### AUFGABEN ZUM TEXT
(a) Schreiben Sie aus dem Artikel über die Kantonalbanken alles von "20. September 2022" bis hinunter zu "1,7 Milliarden Franken." wortgetreu ab.
(b) Nennen Sie alle Unternehmen, deren Gewinnmarge der Artikel über die Kantonalbanken zum Vergleich anführt, jeweils mit dem dort genannten Wert.
(c) Setzen Sie bitte den Artikel über die Kantonalbanken dort fort, wo er aufhört.

### TEXTAUSZUG
Höhere Margen als Roche
Den Kantonalbanken geht es so gut, wie schon lange nicht mehr. Sie erzielen deutlich höhere Margen als Pharmakonzerne. Kritik an den Gewinnen gibt es nicht. Warum eigentlich nicht?
20. September 2022 • Beat Schmid
Gestern publizierte der Verband der Kantonalbanken die konsolidierten Zwischenergebnisse für das erste Halbjahr. “In einem herausfordernden Umfeld blicken die Kantonalbanken auf ein erfolgreiches erstes Semester 2022 zurück”, schreibt der Verband. Ein Understatement.
Durchwegs alle Kennzahlen zeigen nach oben: Die kumulierte Bilanzsumme stieg um 3,3 Prozent auf 773 Milliarden Franken, der Vorsteuergewinn auf 2,1 Milliarden Franken (plus 5,1 %), der Reingewinn kletterte auf 1,8 Milliarden, ein Plus von 6,7 Prozent. Den steigenden Einnahmen stehen nur leicht gestiegene Kosten gegenüber, die Lohnkosten erhöhten sich um 0,9 Prozent auf 1,7 Milliarden Franken.
Das sogenannte Kosten-Ertrags-Verhältnis konnten die Banken auf 52 Prozent senken. Man muss tief ins Archiv heruntersteigen, um auf einen noch tieferen Wert zu stossen. Es war im ersten Halbjahr 2009, als das Kosten-Ertrags-Verhältnis bei 50,8 Prozent lag.
Roche wäre eine schlechte Kantonalbank
Es ist eine Eigenart des Bankings, von Kosten-Ertrags-Verhältnissen (oder Cost-Income-Ratios) zu sprechen. Wären Banken Unternehmen der Realwirtschaft, würde man von Gewinnmargen sprechen, oder präziser von Bruttogewinnmargen. Dabei handelt es sich um exakt das Gleiche, nur wird die Gewinnmarge andersherum gerechnet.
Berechnet man die Gewinnmarge der Kantonalbanken, beträgt diese im ersten Halbjahr 48 Prozent. Das heisst, von jedem eingenommenen Franken bleiben 48 Rappen als Vorsteuergewinn in der Kasse zurück. Derart hohe Gewinnmargen werden ausserhalb des Bankings fast nirgends verdient.
Zum Vergleich: Die Swisscom kommt auf eine Gewinnmarge von 18 Prozent, die Post kommt auf deutlich unter 10 Prozent. Selbst Roche, die für ihre hohen Margen permanent kritisiert wird, weist eine tiefere Gewinnmarge aus: Ihre Bruttomarge (EBT) liegt bei 26 Prozent. Wäre Roche eine Kantonalbank, stände sie für ihre schlechte Cost-Income-Ratio von 74 Prozent in der Kritik.
Niemand kritisiert die “exorbitanten Gewinne auf dem Buckel der Konsumenten”

### VORLIEGENDES MATERIAL
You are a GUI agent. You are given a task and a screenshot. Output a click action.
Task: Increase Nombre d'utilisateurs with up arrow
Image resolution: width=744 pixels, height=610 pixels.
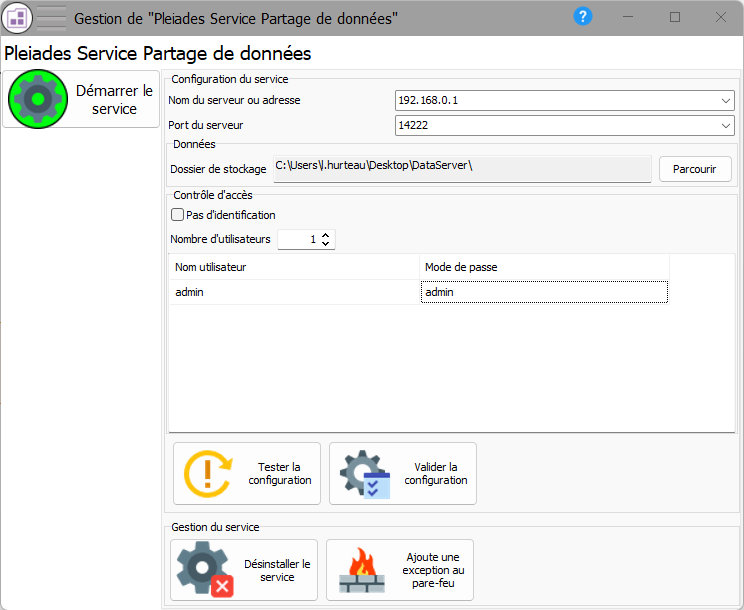click(x=326, y=235)
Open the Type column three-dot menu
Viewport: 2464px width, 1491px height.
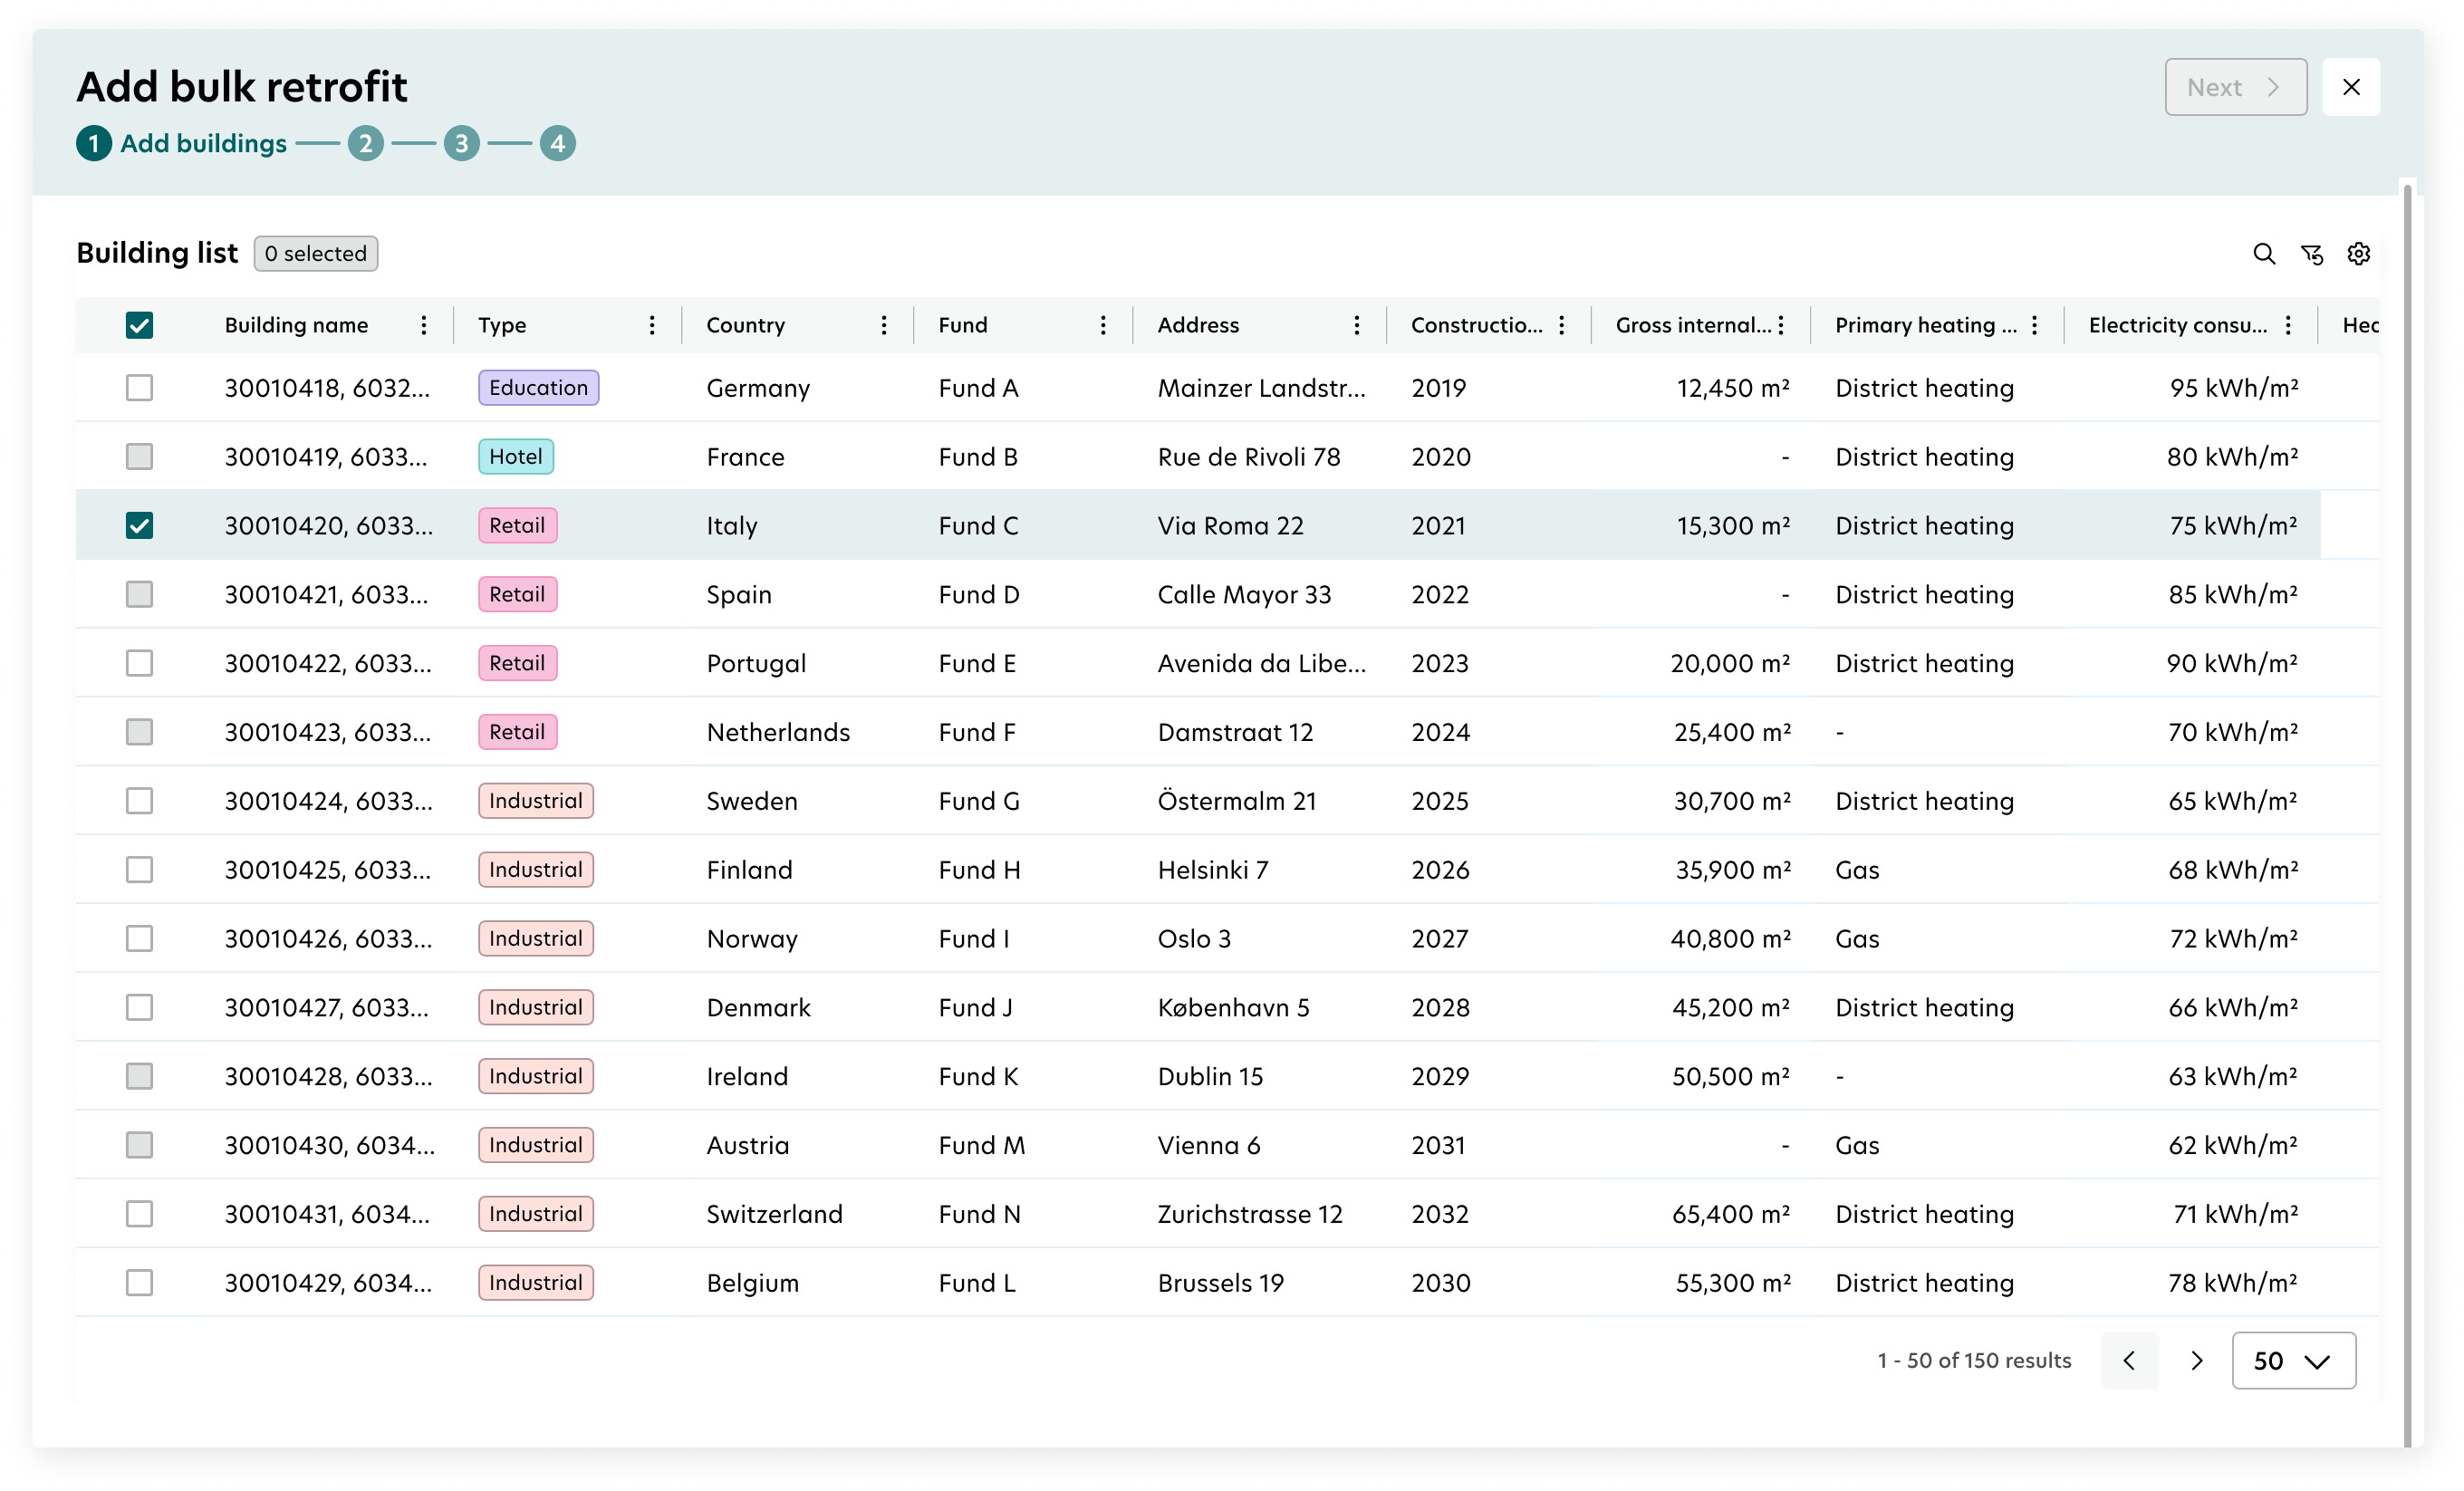coord(652,325)

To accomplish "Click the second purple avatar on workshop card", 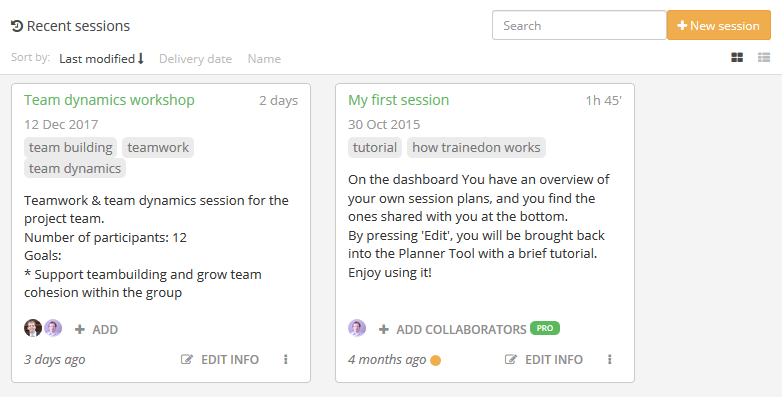I will 53,328.
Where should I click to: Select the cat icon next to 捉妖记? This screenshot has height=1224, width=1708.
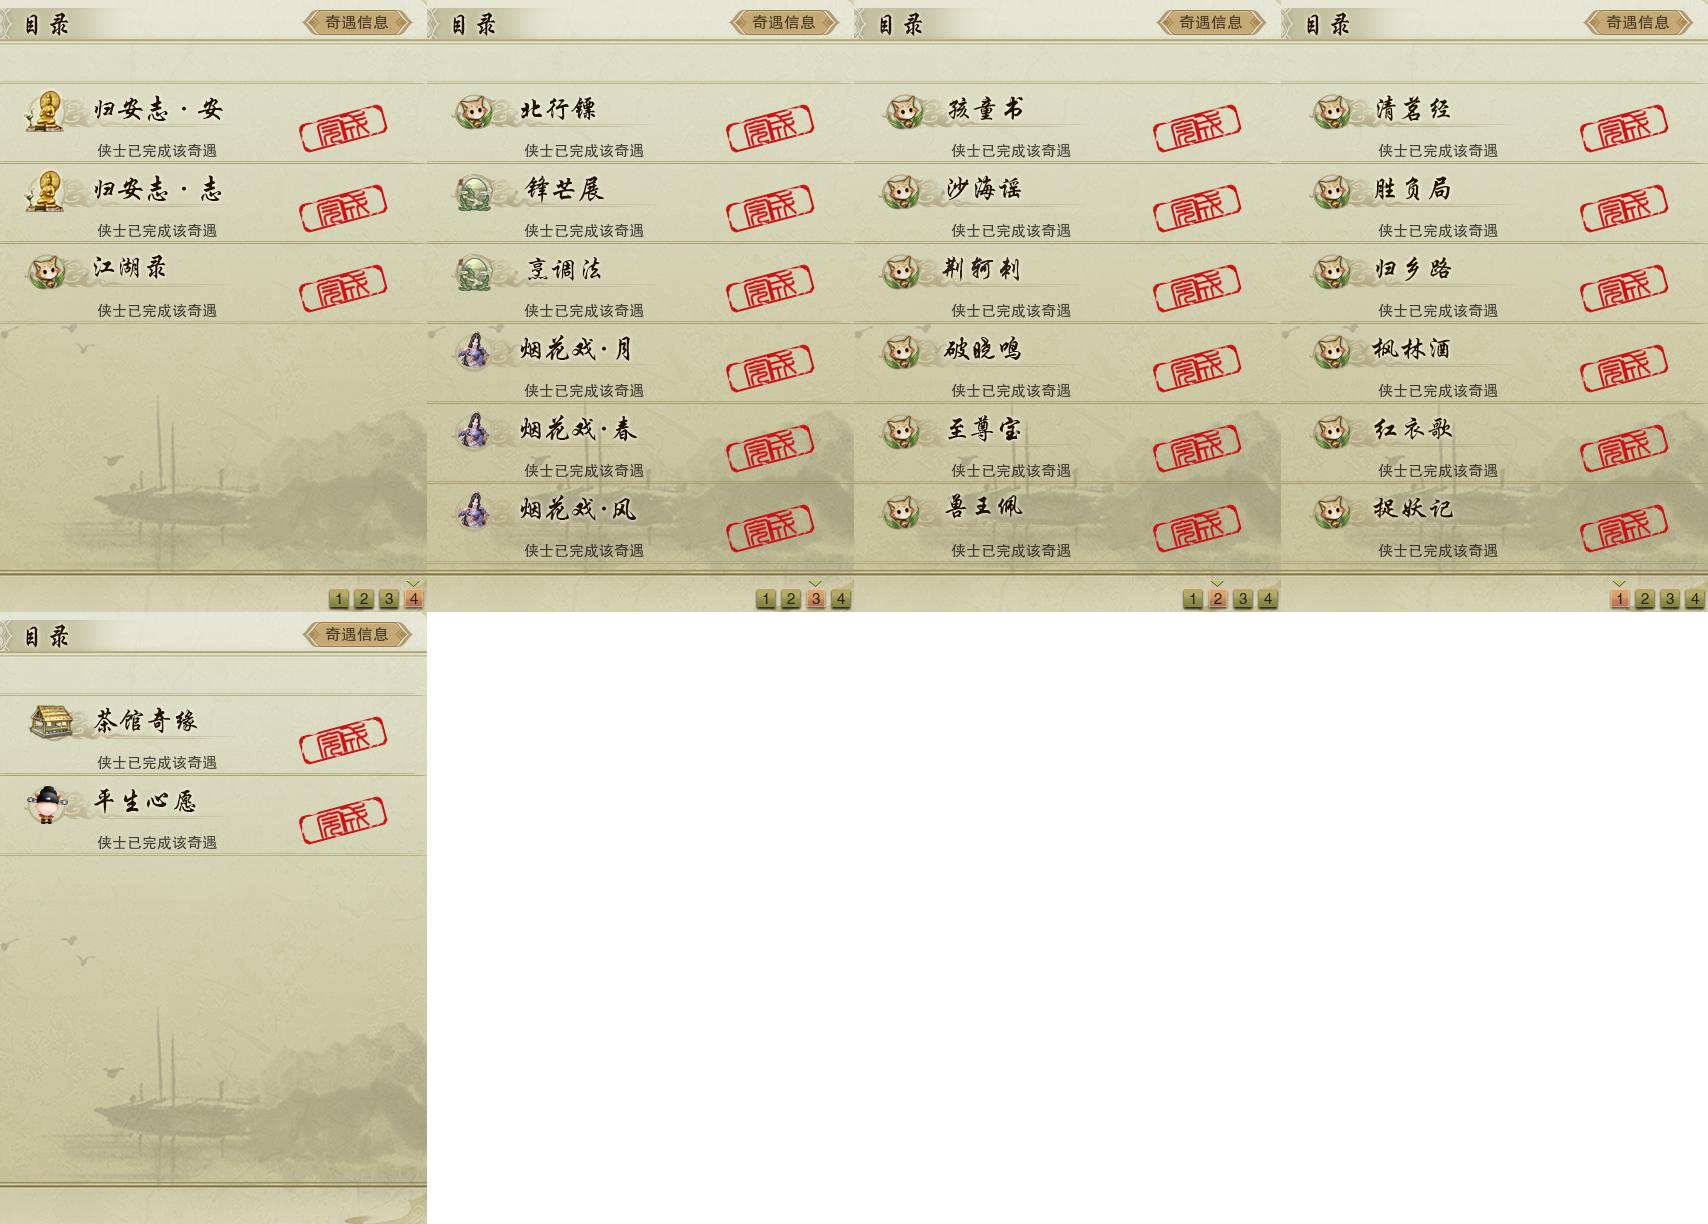[1330, 511]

### ANTWORTEN JE AUFGABE
(a)
20. September 2022 • Beat Schmid
Gestern publizierte der Verband der Kantonalbanken die konsolidierten Zwischenergebnisse für das erste Halbjahr. “In einem herausfordernden Umfeld blicken die Kantonalbanken auf ein erfolgreiches erstes Semester 2022 zurück”, schreibt der Verband. Ein Understatement.
Durchwegs alle Kennzahlen zeigen nach oben: Die kumulierte Bilanzsumme stieg um 3,3 Prozent auf 773 Milliarden Franken, der Vorsteuergewinn auf 2,1 Milliarden Franken (plus 5,1 %), der Reingewinn kletterte auf 1,8 Milliarden, ein Plus von 6,7 Prozent. Den steigenden Einnahmen stehen nur leicht gestiegene Kosten gegenüber, die Lohnkosten erhöhten sich um 0,9 Prozent auf 1,7 Milliarden Franken.

(b)
Swisscom: 18 Prozent
Post: deutlich unter 10 Prozent
Roche: 26 Prozent (Bruttomarge, EBT)

(c)
Würden Pharmaunternehmen, Krankenkassen, die Post oder die Swisscom derart hohe Gewinnmargen erzielen, wäre die Aufregung bei Konsumentenschützern gross. Politikerinnen von links bis rechts würden in Bern Interpellationen einreichen und die “exorbitanten Gewinne auf dem Buckel der Konsumenten und der KMU” geisseln.
Doch bei den Kantonalbanken gibt es keinen Protest. Es herrscht Schweigen im Land. Warum ist das so? Zum einen dürfte das daran liegen, dass der Öffentlichkeit gar nicht bewusst ist, wie hochprofitabel die KBs wirtschaften. Dabei hilft, dass die Geldinstitute sich darauf geeinigt haben, nicht von Gewinnmargen zu sprechen, sondern eben von der Cost-Income-Ratio, dem Kosten-Ertrags-Verhältnis. Doch kein Mensch ausserhalb der Bankenwelt versteht, was eine Cost-Income-Ratio ist. Unter einer Gewinnmarge hingegen können sich alle etwas vorstellen.
Der andere Grund: Als öffentlich-rechtliche oder private Unternehmen befinden sich Kantonalbanken im Mehrheitsbesitz der Kantone. Sie schütten pro Jahr 1,8 Milliarden Franken an Kantone und Gemeinden aus. In den Bankräten sitzen oftmals Politiker, die hohe Honorare beziehen.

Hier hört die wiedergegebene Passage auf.